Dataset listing

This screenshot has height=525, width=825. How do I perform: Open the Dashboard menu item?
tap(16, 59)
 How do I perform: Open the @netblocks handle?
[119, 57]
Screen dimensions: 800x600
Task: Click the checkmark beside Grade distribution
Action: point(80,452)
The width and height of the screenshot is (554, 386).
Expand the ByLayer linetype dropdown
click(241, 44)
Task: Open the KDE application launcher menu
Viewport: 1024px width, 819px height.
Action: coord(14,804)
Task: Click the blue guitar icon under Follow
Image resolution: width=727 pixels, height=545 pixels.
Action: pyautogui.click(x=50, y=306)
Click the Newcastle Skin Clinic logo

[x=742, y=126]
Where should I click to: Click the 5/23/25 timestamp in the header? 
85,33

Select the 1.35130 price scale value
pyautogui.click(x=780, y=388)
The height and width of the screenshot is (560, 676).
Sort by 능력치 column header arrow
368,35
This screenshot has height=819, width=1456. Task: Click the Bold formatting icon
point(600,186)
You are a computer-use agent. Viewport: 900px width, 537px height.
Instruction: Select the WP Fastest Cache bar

■ Given exercise ■
Render the portion of the listing that begins with the line containing "You are a computer-use" and continues to the end of the listing as a numbered list, one line per item and no blank lines.

■ Solution for this task ■
1. You are a computer-use agent. Viewport: 900px width, 537px height.
2. Instruction: Select the WP Fastest Cache bar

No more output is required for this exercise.